Le sens de l’œuvre : une vision misogyne, pessimiste-lucide-réaliste de l’amour
Composée pour répondre à une demande de l’Empereur d’Autriche Joseph II – qui aurait lui-même choisi le sujet –, Così fan tutte est peut-être l’œuvre la plus brûlante de passion désabusée de Mozart. Elle ouvre sur des prolongements psychologiques des plus profonds.
Sous couvert d’une farce à priori absurde, le compositeur et son librettiste vénitien Lorenzo Da Ponte, qui signaient ici le troisième et dernier fruit de leur si féconde collaboration (après les Noces de Figaro et Don Giovanni), ont donné naissance à un drame humain cynique d’un rare pessimisme, une tragédie sous forme de jeu , comme l’a écrit le musicologue René Leibowitz.
Si Così fan tutte n’en finit pas de fasciner les commentateurs et le public, c’est aussi que cette œuvre entretient un lien étrange entre le livret et la musique.
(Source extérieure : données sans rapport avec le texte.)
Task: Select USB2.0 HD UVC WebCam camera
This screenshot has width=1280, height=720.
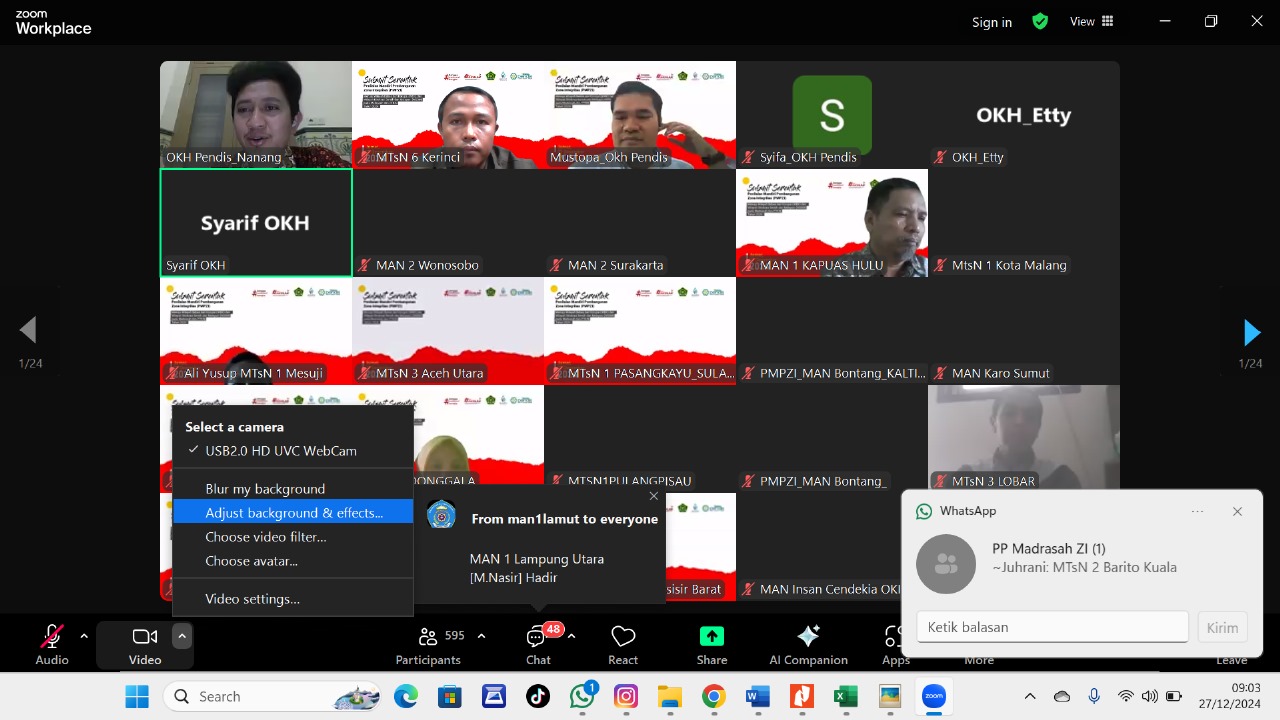Action: (x=280, y=451)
Dans cette comédie un peu perverse et souvent misogyne où chacun (sauf peut-être Alfonso) finit par se faire duper, on ne sait pas où s’arrête le jeu et où commence la sincérité des sentiments. En cela, le texte et la musique ne fournissent pas toujours la même réponse.
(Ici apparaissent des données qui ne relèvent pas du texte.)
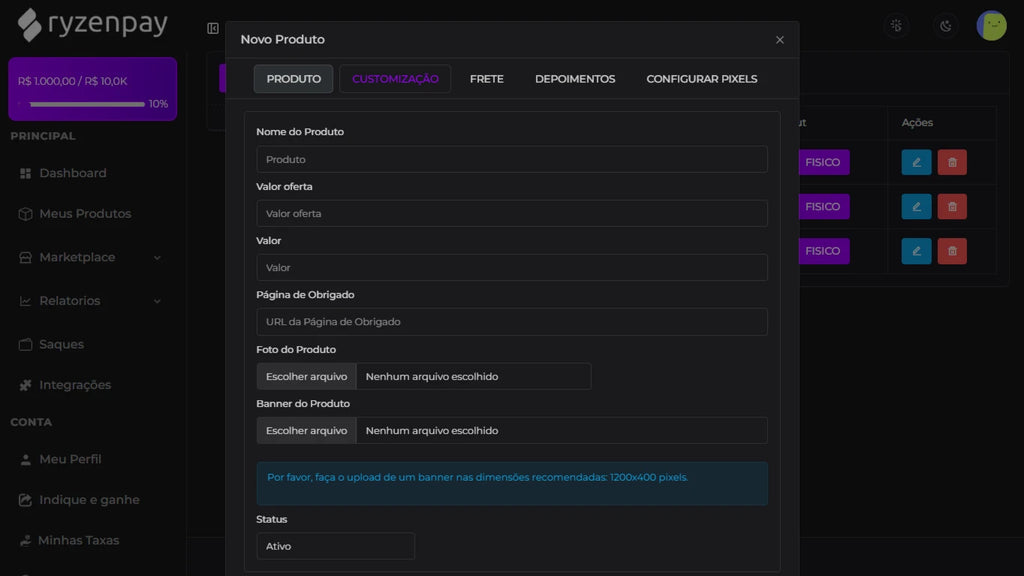Delete the second product with trash icon
Screen dimensions: 1024x576
tap(952, 206)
On se demande donc souvent si les couples initiaux « convenus » ne sont pas moins bien appariés que les couples nés du désir et des affinités profondes. On sait qu’à cette époque, les femmes n’étaient pas libres de la spontanéité de leurs attirances et pouvaient en garder une frustration. Au-delà des mots dictés par l’ordre moral, la musique de Mozart exprime cette nostalgie.
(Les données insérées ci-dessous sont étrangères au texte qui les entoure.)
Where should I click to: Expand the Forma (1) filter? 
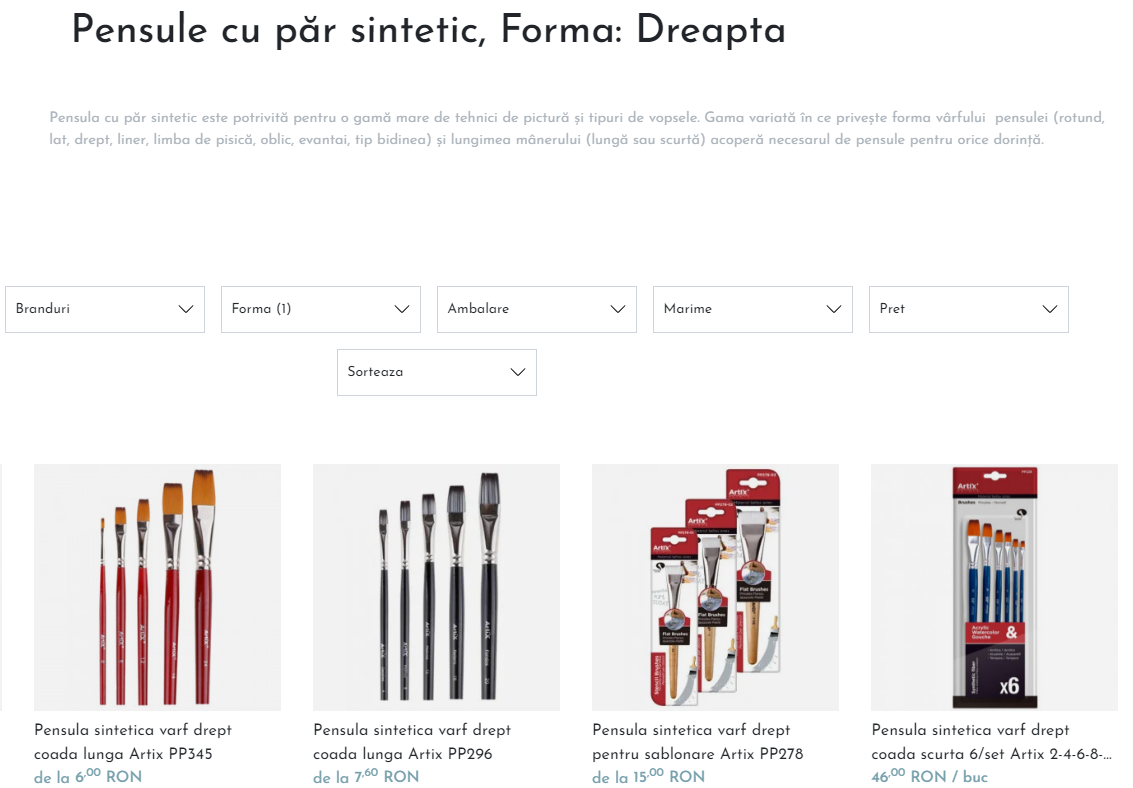point(321,309)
Une musique « psychologique »
Sur ce livret original, Mozart a composé une musique d’un raffinement extrême, qui sous-tend tout un univers psychologique, particulièrement féminin, d’une prodigieuse diversité.
Contrairement aux opéras de jeunesse (assez proches de l’opera seria), et plus encore que dans ses autres grands chefs d’œuvre, Così fan tutte est avant tout un opéra d’ensembles. Bien sûr, chacun des personnages aura droit à ses airs règlementaires (à peu près un air par personnage et par acte). Mais sur les 31 numéros que comporte la partition, on compte 6 duos (2 duos masculins, 2 duos féminins et 2 duos mixtes), 6 trios, 1 quatuor, 2 quintettes, 1 sextuor, 1 chœur, et 2 finals (qui font intervenir tous les personnages). Toutes les associations vocales sont mises en valeur parfois avec une grande inspiration spirituelle.
Par ailleurs, les instruments à vent, présents dans presque tous les numéros, avec des parties souvent très développées, tiennent une place majeure dans l’orchestration. Cet usage important des flûtes, bassons, cors, et surtout des clarinettes, donne à cet opéra une ambiance assez proche des sérénades galantes de Mozart.
Succès puis oubli
La mort de l’empereur Joseph II, protecteur et frère maçon de Mozart, mit un terme à la carrière de Così, qui ne fut repris que six fois du vivant du compositeur, avant de disparaître des programmations. Le puritanisme romantique acceptait mal une telle débauche d’immoralité – Beethoven reprochait à Mozart d’avoir commis cet ouvrage mysogine et Wagner en condamnait le pessimisme.
Il fallut attendre la toute fin du XIXème siècle pour que ce chef d’œuvre revienne à l’affiche, notamment grâce à l’insistance de Richard Strauss, admirateur inconditionnel de Mozart, qui l’imposa à Munich puis à Berlin et à Vienne, au moment où Freud commençait ses recherches sur l’inconscient et la sexualité.